Regarding for video....So much as been said about his camera....My god! Yes....overheating do concern me....I can´t lie. But unless I do use the camera i can´t say for sure it will be a problem for me! And that´s why I bought the R5...and the R6!  When overheating the R5 I will pass to the R6 giving R5 time to cooldown. Only thing I lose is the 120fps but I´ll get more 30minutes of 4k60fps

I am a wildlife filmmaker and Yes I intend to use this camera as a primary camera! I want to sell the Sony Fs5 mkII. Because a lot of reasons but the primary reason is portability! To have a camera that can record 10bit 4:2:2 [email protected] this without the need to carry an external recorder...Ohh...and totally weather sealed!

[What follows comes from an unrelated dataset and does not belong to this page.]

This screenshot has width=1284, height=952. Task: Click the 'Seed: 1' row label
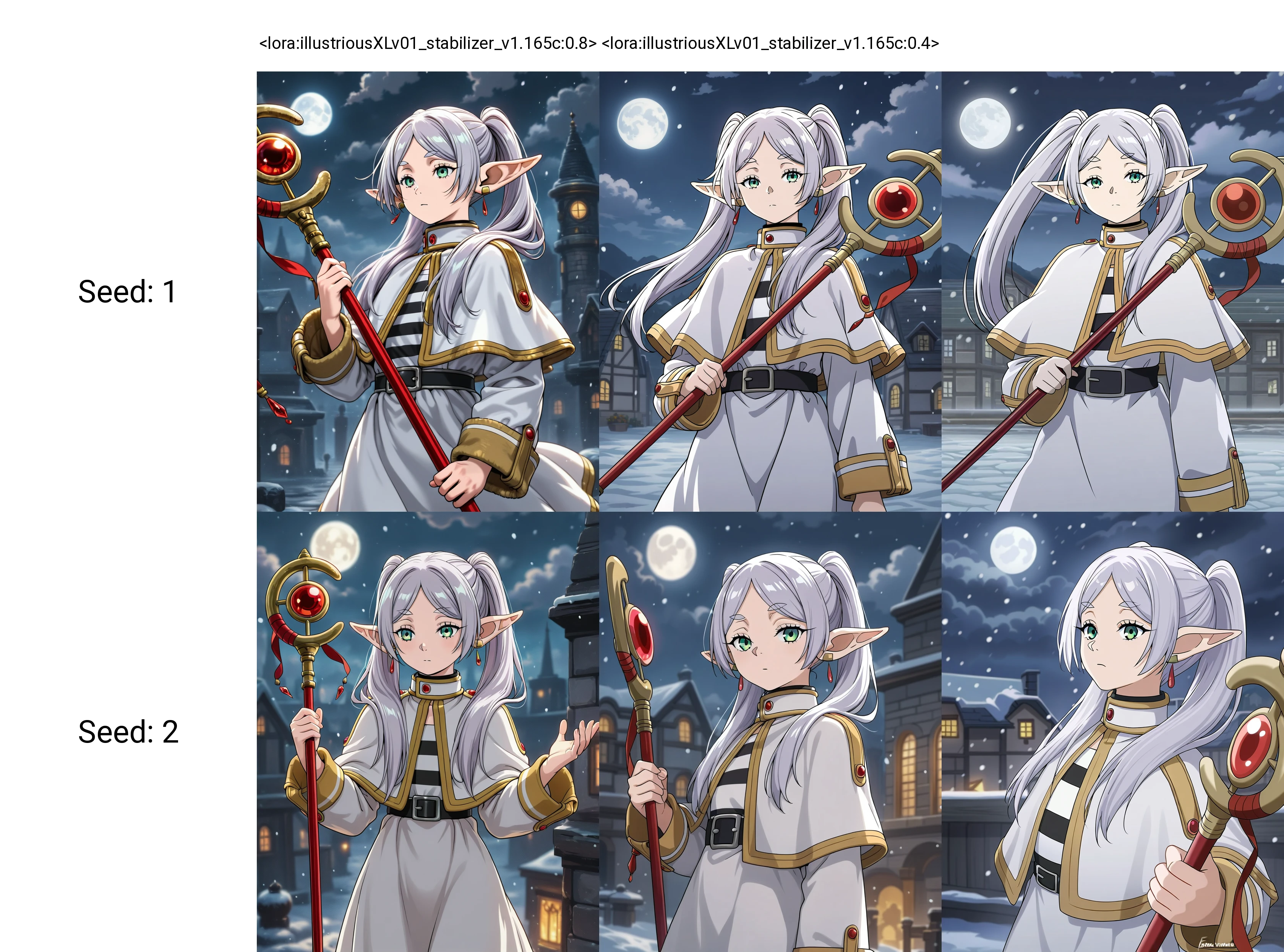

Man....this is insane! This means 2 less backpacks and lot´s of less worries with weather!! To add, having this wonderful DPAF II will improve a LOT the possibility off using AF to track animals!!!

Just need some days in the field to test if I can do that (use it as primary camera)! In wildlife, shots usually don´t last too many time and I usually shoot in the Arctic and Antarctica so maybe I think overheating will be less painfull...What concerns me is Africa....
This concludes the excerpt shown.